__Given exercise__
Could you reproduce all of the data below, line for line, without changing anything?

>>>>>

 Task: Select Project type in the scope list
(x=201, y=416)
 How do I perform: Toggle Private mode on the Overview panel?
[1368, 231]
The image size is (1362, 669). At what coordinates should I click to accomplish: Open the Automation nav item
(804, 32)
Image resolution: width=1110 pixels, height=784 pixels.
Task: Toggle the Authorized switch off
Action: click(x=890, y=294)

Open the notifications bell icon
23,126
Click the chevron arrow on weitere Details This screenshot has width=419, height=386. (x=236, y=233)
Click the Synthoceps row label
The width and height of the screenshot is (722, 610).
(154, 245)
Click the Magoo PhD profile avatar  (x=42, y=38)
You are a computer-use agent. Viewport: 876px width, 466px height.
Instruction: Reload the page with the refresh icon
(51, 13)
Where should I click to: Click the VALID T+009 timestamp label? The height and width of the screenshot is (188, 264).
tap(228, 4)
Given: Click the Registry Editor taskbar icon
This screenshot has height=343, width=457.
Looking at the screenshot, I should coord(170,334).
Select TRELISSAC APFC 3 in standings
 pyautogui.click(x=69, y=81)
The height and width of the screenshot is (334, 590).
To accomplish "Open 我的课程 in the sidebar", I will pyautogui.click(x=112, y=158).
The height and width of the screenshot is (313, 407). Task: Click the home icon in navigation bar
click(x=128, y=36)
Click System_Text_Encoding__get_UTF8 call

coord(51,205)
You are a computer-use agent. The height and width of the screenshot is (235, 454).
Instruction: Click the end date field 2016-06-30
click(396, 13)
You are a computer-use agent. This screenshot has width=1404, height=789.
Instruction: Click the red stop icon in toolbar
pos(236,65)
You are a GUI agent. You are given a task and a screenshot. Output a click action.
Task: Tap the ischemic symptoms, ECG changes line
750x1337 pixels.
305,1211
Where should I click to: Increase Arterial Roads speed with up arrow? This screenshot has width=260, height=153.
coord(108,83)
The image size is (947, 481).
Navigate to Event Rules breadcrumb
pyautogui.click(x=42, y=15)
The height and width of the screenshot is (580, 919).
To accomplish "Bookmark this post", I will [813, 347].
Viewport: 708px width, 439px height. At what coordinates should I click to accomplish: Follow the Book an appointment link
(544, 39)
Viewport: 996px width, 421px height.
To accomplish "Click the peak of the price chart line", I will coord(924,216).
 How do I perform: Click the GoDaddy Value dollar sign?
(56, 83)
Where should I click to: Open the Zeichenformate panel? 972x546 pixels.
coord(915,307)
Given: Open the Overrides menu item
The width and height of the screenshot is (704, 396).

<<<<<

__Result of this exercise__
 Task: Select Project type in the scope list
(x=201, y=416)
 How do I perform: Toggle Private mode on the Overview panel?
[1368, 231]
The image size is (1362, 669). At what coordinates should I click to accomplish: Open the Automation nav item
(804, 32)
Image resolution: width=1110 pixels, height=784 pixels.
Task: Toggle the Authorized switch off
Action: click(x=890, y=294)

Open the notifications bell icon
23,126
Click the chevron arrow on weitere Details This screenshot has width=419, height=386. (x=236, y=233)
Click the Synthoceps row label
The width and height of the screenshot is (722, 610).
(154, 245)
Click the Magoo PhD profile avatar  (x=42, y=38)
You are a computer-use agent. Viewport: 876px width, 466px height.
Instruction: Reload the page with the refresh icon
(51, 13)
Where should I click to: Click the VALID T+009 timestamp label? The height and width of the screenshot is (188, 264).
tap(228, 4)
Given: Click the Registry Editor taskbar icon
This screenshot has height=343, width=457.
Looking at the screenshot, I should coord(170,334).
Select TRELISSAC APFC 3 in standings
 pyautogui.click(x=69, y=81)
The height and width of the screenshot is (334, 590).
To accomplish "Open 我的课程 in the sidebar", I will pyautogui.click(x=112, y=158).
The height and width of the screenshot is (313, 407). Task: Click the home icon in navigation bar
click(x=128, y=36)
Click System_Text_Encoding__get_UTF8 call

coord(51,205)
You are a computer-use agent. The height and width of the screenshot is (235, 454).
Instruction: Click the end date field 2016-06-30
click(396, 13)
You are a computer-use agent. This screenshot has width=1404, height=789.
Instruction: Click the red stop icon in toolbar
pos(236,65)
You are a GUI agent. You are given a task and a screenshot. Output a click action.
Task: Tap the ischemic symptoms, ECG changes line
750x1337 pixels.
305,1211
Where should I click to: Increase Arterial Roads speed with up arrow? This screenshot has width=260, height=153.
coord(108,83)
The image size is (947, 481).
Navigate to Event Rules breadcrumb
pyautogui.click(x=42, y=15)
The height and width of the screenshot is (580, 919).
To accomplish "Bookmark this post", I will [813, 347].
Viewport: 708px width, 439px height. At what coordinates should I click to accomplish: Follow the Book an appointment link
(544, 39)
Viewport: 996px width, 421px height.
To accomplish "Click the peak of the price chart line", I will coord(924,216).
 How do I perform: Click the GoDaddy Value dollar sign?
(56, 83)
Where should I click to: Open the Zeichenformate panel? 972x546 pixels.
coord(915,307)
Given: Open the Overrides menu item
The width and height of the screenshot is (704, 396).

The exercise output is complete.